* [EXERCISE DETAILS]:
Which lines in the listing below contain the word "Expand"? Pick out and copy each of them, matching case exactly.

* [INFORMATION SHOWN]:
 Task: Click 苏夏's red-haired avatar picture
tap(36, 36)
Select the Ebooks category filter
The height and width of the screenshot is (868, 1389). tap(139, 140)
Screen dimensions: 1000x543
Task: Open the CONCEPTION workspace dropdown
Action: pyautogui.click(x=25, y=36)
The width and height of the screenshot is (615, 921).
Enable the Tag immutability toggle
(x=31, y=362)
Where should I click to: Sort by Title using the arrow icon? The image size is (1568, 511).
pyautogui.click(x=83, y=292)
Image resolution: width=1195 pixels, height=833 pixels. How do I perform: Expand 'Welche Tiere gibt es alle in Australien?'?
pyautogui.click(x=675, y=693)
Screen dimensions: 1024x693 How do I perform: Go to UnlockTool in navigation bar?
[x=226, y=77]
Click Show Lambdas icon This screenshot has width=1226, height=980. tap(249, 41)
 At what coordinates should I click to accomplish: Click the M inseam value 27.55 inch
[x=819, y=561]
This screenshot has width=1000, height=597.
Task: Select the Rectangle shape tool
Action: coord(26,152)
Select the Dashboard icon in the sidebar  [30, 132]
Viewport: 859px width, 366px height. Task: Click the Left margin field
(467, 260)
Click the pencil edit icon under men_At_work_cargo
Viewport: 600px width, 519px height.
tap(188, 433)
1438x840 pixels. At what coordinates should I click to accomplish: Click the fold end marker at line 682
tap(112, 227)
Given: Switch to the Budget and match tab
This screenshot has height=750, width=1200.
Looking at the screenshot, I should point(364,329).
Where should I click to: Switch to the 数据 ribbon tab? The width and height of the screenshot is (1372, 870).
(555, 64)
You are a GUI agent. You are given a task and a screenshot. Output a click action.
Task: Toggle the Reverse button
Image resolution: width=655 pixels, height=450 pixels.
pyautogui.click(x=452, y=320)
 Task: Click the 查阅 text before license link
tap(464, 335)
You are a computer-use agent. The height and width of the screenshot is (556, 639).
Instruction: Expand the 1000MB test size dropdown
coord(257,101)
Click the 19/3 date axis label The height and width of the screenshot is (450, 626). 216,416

* [PROBLEM SOLUTION]:
Image resolution: width=1195 pixels, height=833 pixels. How do I perform: Expand 'Welche Tiere gibt es alle in Australien?'?
Instruction: Expand the 1000MB test size dropdown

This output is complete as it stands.